Wild Tracks

On behalf of the world's wild species

Tropical Grasslands Ecosystem

Tropical Grasslands are found in Central Africa, Australia, Brazil and India, with an average rainfall from 51 to 127 cm annually.

Tropical grasslands are also known as savanna or veldt, are found close to the equator and are hot all year round, with distinctive dry and wet seasons. Rain is generally concentrated in 6-8 months and the remaining months have drought conditions.

Animal Adaptations

Savanna mammals tend to reproduce during the hospitable wet season when food is plentiful, affording sufficient nutrition for mothers to nurse their young. If the rains do not arrive on time, it is not uncommon for antelope calves to die.

The rainy season provides an abundance of food for the birds, insects, large and small mammals but the remaining dry season brings with it a competition for survival. Water becomes very scarce.

Many birds and large mammals migrate to find water, sometimes needing only to move a few miles away because of the variation in rainfall in different nearby areas. Many burrowing animals go into a state of dormancy during this period.

Giraffes are an example of an animal who drinks water when it is available, but who is capable of surviving for weeks if no water is available, drinking morning dew and deriving water from their food. Because of the giraffe’s long neck, it is capable of reaching leaves that are too high for other mammals, and is it also able to see any potential predators from a distance.

The African hedgehog can manipulate its backbone in order to curl up into a ball when faced with a predator so that only its spiny armour is exposed. Coupled with this adaptation, the animal has acute auditory (hearing) and olfactory (smelling) senses.

Elephants utilize their long trunks to pull off tender leaves above their heads, and move them to their mouths to chew.

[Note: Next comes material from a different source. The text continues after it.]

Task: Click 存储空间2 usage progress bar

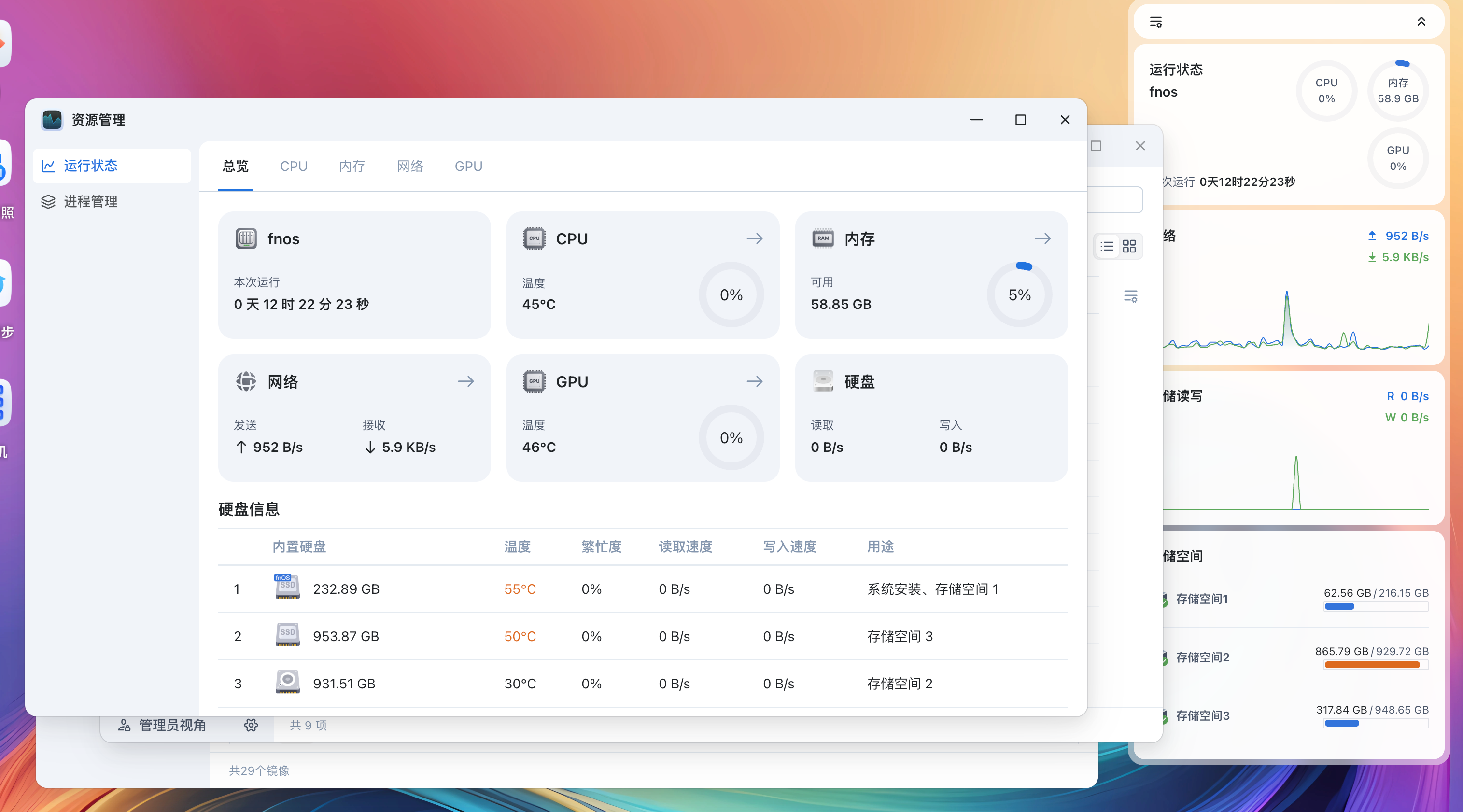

The Australian wallaroo has furry pads that allow it to climb on rocks and to dig for underground sources of water.

Plant Adaptations

In order to prevent the areas from becoming rainforests, most tropical grasslands are maintained by frequent fires (both natural and man-made) during the dry season, beginning in October. Fires provide opportunistic meals for birds and other animals, who feed off the insects, mice and lizards killed by the fire. The fires produce a fine ash providing nutrients for the new growth of grass.

Different plants have adapted to grow in specific savanna areas, depending on how much rainfall occurs.

Grasses in these areas have very deep roots that remain unharmed during fires, rapidly sending up new shoots once the rains return. Shrubs survive on the subterranean food reserves in their roots until the rainy season. Some trees survive the fires because of their fire-resistant bark.

In the protected parks of Africa, elephants can be responsible for creating savannas by destroying trees, thereby paving the way for fires to maintain the grasses that sprout up.

Large mammals also contribute to the low density of trees by eating the seedlings.

Acacia trees are capable of emitting a foul-tasting poisonous alkaloid, in order to discourage giraffes from eating its leaves. These trees have the amazing ability to communicate danger to their neighbouring acacia trees, which respond by emitting this same chemical into their own leaves.

Overgrazing and plowing over of grasslands lead to erosion of the soil during droughts. The loose soil left behind is picked up by strong winds, causing dust storms for miles and the loss of fertility in the earth.